_DIRECTIONS_
Only the lines of the data below from the one with "Footwear (34, 135)" through the one with "Packs (864, 118)" are wanted. Repeat them exactly.

RECORDS SHOWN below:

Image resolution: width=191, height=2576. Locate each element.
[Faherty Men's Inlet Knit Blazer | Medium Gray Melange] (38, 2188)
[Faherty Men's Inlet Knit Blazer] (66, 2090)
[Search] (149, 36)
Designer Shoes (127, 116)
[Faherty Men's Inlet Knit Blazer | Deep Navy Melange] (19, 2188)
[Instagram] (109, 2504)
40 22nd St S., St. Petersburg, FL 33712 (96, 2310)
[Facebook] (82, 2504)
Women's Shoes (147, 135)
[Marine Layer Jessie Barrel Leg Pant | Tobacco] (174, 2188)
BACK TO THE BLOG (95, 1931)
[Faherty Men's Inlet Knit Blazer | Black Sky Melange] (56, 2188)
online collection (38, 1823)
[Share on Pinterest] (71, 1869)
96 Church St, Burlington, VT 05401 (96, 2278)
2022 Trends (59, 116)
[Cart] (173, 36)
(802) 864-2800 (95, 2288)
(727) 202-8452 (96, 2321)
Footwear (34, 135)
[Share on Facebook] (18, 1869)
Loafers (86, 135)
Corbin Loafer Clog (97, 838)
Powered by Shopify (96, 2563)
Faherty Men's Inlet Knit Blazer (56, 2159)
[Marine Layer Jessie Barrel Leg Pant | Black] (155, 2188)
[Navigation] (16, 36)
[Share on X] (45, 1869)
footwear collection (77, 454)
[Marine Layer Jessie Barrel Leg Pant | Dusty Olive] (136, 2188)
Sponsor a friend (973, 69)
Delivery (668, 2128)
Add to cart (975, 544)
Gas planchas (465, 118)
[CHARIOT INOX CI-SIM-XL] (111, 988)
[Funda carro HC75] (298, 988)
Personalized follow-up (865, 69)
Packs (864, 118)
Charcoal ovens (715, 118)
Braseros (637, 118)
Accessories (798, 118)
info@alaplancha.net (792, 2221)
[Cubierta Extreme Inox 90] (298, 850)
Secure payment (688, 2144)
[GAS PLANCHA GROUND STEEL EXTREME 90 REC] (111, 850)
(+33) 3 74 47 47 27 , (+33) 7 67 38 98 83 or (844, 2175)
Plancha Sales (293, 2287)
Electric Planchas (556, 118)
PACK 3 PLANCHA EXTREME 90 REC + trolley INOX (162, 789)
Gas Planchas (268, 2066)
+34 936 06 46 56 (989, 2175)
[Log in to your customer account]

End of RECORDS SHOWN.

_ANSWER FOR THE TASK_
Footwear (34, 135)
[Share on Facebook] (18, 1869)
Loafers (86, 135)
Corbin Loafer Clog (97, 838)
Powered by Shopify (96, 2563)
Faherty Men's Inlet Knit Blazer (56, 2159)
[Marine Layer Jessie Barrel Leg Pant | Black] (155, 2188)
[Navigation] (16, 36)
[Share on X] (45, 1869)
footwear collection (77, 454)
[Marine Layer Jessie Barrel Leg Pant | Dusty Olive] (136, 2188)
Sponsor a friend (973, 69)
Delivery (668, 2128)
Add to cart (975, 544)
Gas planchas (465, 118)
[CHARIOT INOX CI-SIM-XL] (111, 988)
[Funda carro HC75] (298, 988)
Personalized follow-up (865, 69)
Packs (864, 118)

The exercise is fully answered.